Cristiano Lombardi scalpita e vorrebbe partecipare con gli scarpini ad un finale di stagione tutto da vivere. L’esterno destro classe 1995 ieri ha fatto capolino allo stadio Arechi, ma solo da spettatore. Da quasi un mese è rientrato in Italia, dopo aver trascorso un periodo di cure specifiche in Spagna per provare a eliminare la sua fragilità muscolare; dalla scorsa settimana ha ricominciato a lavorare in gruppo, pur gestendosi. Ma toccare il pallone, immergersi parzialmente in partitina è già una piccola liberazione per il ragazzo scuola Lazio. Che ora, senza forzare, può legittimamente sperare di poter ricominciare quantomeno a respirare l’aria della partita. Quando? Probabilmente dopo la sosta imposta dalla Lega B (clicca qui per leggere l’articolo), dunque dall’1 maggio contro il Monza, in attesa di una ricalendarizzazione.

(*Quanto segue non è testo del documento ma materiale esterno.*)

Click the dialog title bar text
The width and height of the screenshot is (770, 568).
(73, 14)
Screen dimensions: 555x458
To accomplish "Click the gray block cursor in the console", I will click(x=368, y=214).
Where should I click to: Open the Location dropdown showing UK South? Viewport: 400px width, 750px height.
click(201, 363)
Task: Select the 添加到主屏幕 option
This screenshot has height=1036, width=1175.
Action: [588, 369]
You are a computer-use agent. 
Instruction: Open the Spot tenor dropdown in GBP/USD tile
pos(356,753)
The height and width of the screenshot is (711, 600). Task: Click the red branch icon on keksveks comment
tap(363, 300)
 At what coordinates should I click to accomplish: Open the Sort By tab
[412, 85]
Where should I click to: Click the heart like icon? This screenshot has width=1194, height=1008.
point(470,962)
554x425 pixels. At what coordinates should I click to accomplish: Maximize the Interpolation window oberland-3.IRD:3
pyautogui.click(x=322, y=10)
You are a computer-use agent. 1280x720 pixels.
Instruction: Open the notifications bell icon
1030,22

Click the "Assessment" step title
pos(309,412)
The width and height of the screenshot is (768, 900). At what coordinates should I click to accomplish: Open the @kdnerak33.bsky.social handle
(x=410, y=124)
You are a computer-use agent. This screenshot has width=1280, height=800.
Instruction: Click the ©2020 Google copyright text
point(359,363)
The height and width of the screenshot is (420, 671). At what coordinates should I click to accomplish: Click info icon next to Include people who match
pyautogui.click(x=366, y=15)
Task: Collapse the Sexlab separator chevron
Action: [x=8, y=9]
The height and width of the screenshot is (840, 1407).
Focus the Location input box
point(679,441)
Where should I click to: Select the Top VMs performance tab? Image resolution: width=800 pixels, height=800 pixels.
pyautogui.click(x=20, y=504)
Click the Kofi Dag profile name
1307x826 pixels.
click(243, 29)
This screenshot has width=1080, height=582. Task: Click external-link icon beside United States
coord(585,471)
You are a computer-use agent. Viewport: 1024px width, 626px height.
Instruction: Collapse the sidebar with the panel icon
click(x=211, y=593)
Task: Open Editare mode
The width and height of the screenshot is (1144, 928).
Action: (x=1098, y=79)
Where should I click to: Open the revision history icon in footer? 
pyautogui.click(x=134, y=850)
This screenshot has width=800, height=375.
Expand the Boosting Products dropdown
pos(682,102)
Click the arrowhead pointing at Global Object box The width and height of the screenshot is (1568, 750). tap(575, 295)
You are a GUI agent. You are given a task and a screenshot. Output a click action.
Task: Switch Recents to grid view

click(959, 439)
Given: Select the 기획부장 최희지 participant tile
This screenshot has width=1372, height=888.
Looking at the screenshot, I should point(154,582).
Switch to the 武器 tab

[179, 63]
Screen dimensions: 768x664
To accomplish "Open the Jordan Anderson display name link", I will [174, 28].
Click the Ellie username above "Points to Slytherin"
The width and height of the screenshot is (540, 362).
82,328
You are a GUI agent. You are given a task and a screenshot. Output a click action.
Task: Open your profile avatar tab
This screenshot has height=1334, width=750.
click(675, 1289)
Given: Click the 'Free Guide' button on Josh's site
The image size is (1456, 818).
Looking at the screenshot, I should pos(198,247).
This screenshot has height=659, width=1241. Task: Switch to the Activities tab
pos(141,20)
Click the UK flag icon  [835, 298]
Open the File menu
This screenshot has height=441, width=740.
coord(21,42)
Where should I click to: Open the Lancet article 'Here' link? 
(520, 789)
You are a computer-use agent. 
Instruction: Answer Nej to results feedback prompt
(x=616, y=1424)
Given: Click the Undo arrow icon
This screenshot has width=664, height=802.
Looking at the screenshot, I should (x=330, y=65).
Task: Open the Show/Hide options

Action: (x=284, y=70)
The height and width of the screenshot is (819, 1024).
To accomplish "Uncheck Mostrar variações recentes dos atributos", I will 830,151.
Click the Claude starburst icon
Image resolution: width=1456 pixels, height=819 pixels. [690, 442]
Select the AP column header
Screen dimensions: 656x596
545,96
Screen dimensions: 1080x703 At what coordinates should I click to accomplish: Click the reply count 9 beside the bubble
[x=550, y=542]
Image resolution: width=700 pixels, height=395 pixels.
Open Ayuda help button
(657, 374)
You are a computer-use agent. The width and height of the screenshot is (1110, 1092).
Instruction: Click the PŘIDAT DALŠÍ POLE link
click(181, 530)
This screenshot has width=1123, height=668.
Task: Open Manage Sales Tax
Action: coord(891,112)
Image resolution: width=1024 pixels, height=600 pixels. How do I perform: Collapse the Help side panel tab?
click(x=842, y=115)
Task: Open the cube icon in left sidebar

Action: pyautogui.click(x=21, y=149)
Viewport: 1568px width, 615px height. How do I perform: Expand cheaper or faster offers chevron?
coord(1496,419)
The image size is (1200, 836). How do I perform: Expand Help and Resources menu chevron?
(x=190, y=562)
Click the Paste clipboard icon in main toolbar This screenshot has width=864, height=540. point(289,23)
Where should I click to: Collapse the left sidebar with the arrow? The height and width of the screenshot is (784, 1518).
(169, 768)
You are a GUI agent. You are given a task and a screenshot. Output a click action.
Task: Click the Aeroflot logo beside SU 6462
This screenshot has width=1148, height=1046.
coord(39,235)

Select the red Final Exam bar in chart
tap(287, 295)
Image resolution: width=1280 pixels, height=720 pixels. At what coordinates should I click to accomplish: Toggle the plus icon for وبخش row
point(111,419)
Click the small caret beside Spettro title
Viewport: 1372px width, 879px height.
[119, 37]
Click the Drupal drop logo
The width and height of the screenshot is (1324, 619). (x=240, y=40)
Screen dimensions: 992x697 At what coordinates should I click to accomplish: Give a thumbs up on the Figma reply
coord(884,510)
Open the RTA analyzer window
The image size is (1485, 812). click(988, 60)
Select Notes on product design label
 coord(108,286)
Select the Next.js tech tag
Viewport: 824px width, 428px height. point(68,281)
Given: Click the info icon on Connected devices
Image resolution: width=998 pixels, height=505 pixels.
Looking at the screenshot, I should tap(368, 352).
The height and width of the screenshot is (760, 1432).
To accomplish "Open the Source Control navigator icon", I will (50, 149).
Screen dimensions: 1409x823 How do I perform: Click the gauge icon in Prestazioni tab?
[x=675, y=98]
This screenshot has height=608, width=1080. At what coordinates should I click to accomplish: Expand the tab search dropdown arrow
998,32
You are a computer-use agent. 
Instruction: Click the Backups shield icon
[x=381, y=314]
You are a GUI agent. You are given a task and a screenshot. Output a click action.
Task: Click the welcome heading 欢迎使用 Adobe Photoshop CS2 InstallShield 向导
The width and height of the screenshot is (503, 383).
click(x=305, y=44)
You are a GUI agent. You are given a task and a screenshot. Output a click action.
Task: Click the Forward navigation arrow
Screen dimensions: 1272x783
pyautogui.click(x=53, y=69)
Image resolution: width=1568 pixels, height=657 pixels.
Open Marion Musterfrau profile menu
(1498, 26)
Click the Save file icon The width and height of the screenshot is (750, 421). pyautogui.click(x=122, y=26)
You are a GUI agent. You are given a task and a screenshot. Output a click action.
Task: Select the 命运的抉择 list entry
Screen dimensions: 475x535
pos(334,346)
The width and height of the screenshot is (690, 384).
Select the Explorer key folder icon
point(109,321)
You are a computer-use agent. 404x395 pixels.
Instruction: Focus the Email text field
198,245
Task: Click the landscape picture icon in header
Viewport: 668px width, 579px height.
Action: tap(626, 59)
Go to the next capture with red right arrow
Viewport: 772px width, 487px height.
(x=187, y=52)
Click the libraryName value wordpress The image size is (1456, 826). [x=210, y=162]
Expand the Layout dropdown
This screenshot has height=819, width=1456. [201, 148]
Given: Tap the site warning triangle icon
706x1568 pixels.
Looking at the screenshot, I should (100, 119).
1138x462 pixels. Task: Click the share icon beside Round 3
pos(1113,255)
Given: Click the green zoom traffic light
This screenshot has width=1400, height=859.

Ieri Lombardi era all’Arechi, come detto, per sostenere i suoi compagni. Avrebbe certamente voluto sentire più sua questa cavalcata, ma è parte integrante ugualmente del gruppo. E, soprattutto, è ancora in tempo per metterci lo zampino. Tre presenze finora, quattro considerando la Coppa Italia. Confermato in ritardo il suo prestito dalla Lazio in estate, aveva lavorato sodo per ripresentarsi quanto prima nelle migliori condizioni dopo essersi infortunato a luglio sul campo del Crotone, a sua volta ricaduta del problema accusato al Bentegodi contro il Chievo a febbraio 2020. Fino ad allora, aveva spadroneggiato sull’out destro del cavalluccio marino con Ventura in panchina e sognava di ripetersi in questa stagione, magari mettendo da parte i problemi fisici. Quell’ulteriore infortunio al minuto numero 22 di Vicenza-Salernitana, il 20 ottobre scorso, avrebbe fiaccato e demolito chiunque. Non lui: la maglia numero 87 è lì, il sorriso sta ritornando, anche se c’è una mascherina a coprirlo. Anche grazie ai compagni, che macinano Kilometri ottenendo risultati e sfornando prestazioni straordinarie, tutto cuore. Come quello che Lombardi ci sta mettendo per “smentire” Castori, che non si era detto molto possibilista sulle chance di rientro del giocatore in tempo utile per la fine del torneo lo scorso febbraio. Si allenerà in gruppo anche queste due  settimane, poi il trainer deciderà. L’impiego potrebbe arrivare dopo la… sosta per aspettare il Pescara. Esigenze della squadra e condizioni fisiche permettendo. Non è da escludere che si possa decidere di spedire Lombardi a fare una o più partite con la squadra primavera – soprattutto se la Salernitana dovesse andare ai playoff – per fargli guadagnare minutaggio e prepararlo, qualora dovesse servire, anche solo per qualche spezzone in partite decisive. Cristiano c’è e non molla, ancora una volta.